To gain mastery, one must take a technique or strategy, break it into parts, and study each part in depth. For example, Waitzkin spent thousands of hours studying the relationship between two chess pieces, king to pawn. He focused on nothing else. This gave him a keen understanding of these two pieces, their relationship on the board and the subtleties of each piece. Once he gained mastery, he moved on to another relationship. In time, these parts that he studied would come together and the whole was mastered.

It is not difficult to see how this learning technique applies to traders. I can't even count how many bad traders I have run into that are encyclopedia's of every setup and candle pattern known to man. On a superficial level, they seem to be geniuses. Yet somehow they are bad traders. It is because they know a lot at a superficial level, but do not truly understand what they have memorized.

So "trivia trader" can name every bearish topping candle pattern. As I type, I could only name one or two. However, while their names escape me, I understand the psychology behind why they are bearish, can recognize them on different time frames as they develop and know how to trade them. I choose mastery over the superficial.

When I work with students, some become frustrated because they want that toolbox of 20 setups right now. I could easily give them what they want, but who does that really serve? Instead, I spend many sessions going over the intricacies of that one setup before moving on. The process can be tedious and frustrating, but in time the student gains mastery of the setup. Then we can move on.

If you are serious about trading, work hard to learn everything you can . . .about that ONE thing. Then over on to the next. Master a few things. In time, those few things will become many and the "whole" will follow.

Put it into action right now! What is the one things you plan to master? Let me know in the comments below or by email and I will get back to you with an idea of how to go about doing it.
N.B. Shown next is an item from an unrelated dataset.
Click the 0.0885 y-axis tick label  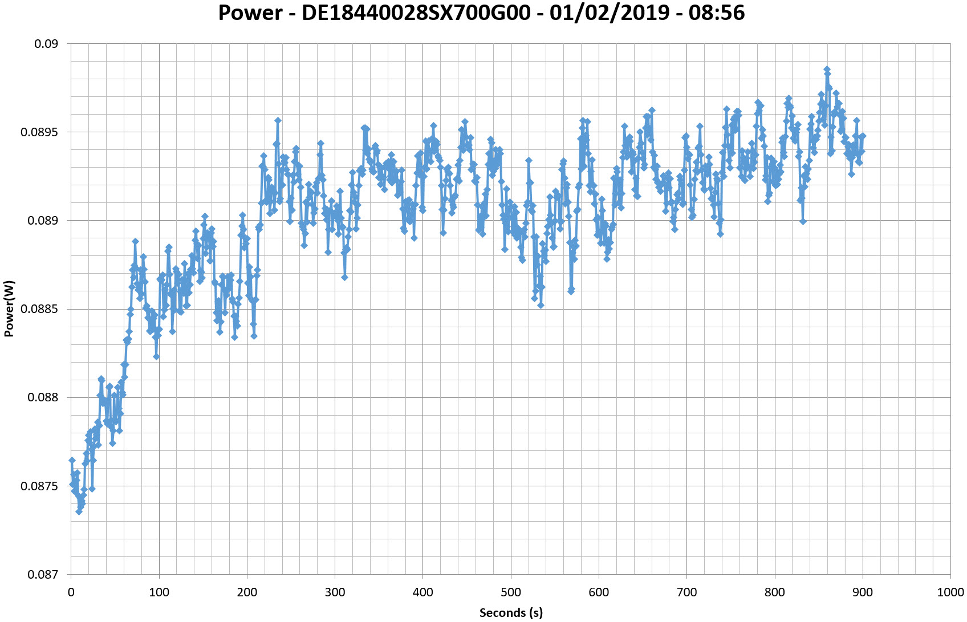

If you would like to learn more about how I trade, receive my nightly focus list with market analysis,setups and trade alerts, sign up for a 14 day free trial at BullsonWallStreet.com.  


14 comments:

Miles Williams said...

Fear not the man who has practiced 10,000 kicks but the man who has practiced 1 kick 10,000 times.
-Bruce Lee-

One of my favorite quote that this post reminded me of.
Cheers,
Miles Williams

Jose Argueta said...

I really like the Earnings breakout pullback, trend pullback (I play these in weak bull markets like the one we are in now), flag breakouts (strong bull markets) and trend reversals (play these in range bound markets).

This is my small basket of setups that I am starting to master depending on the market that we are in.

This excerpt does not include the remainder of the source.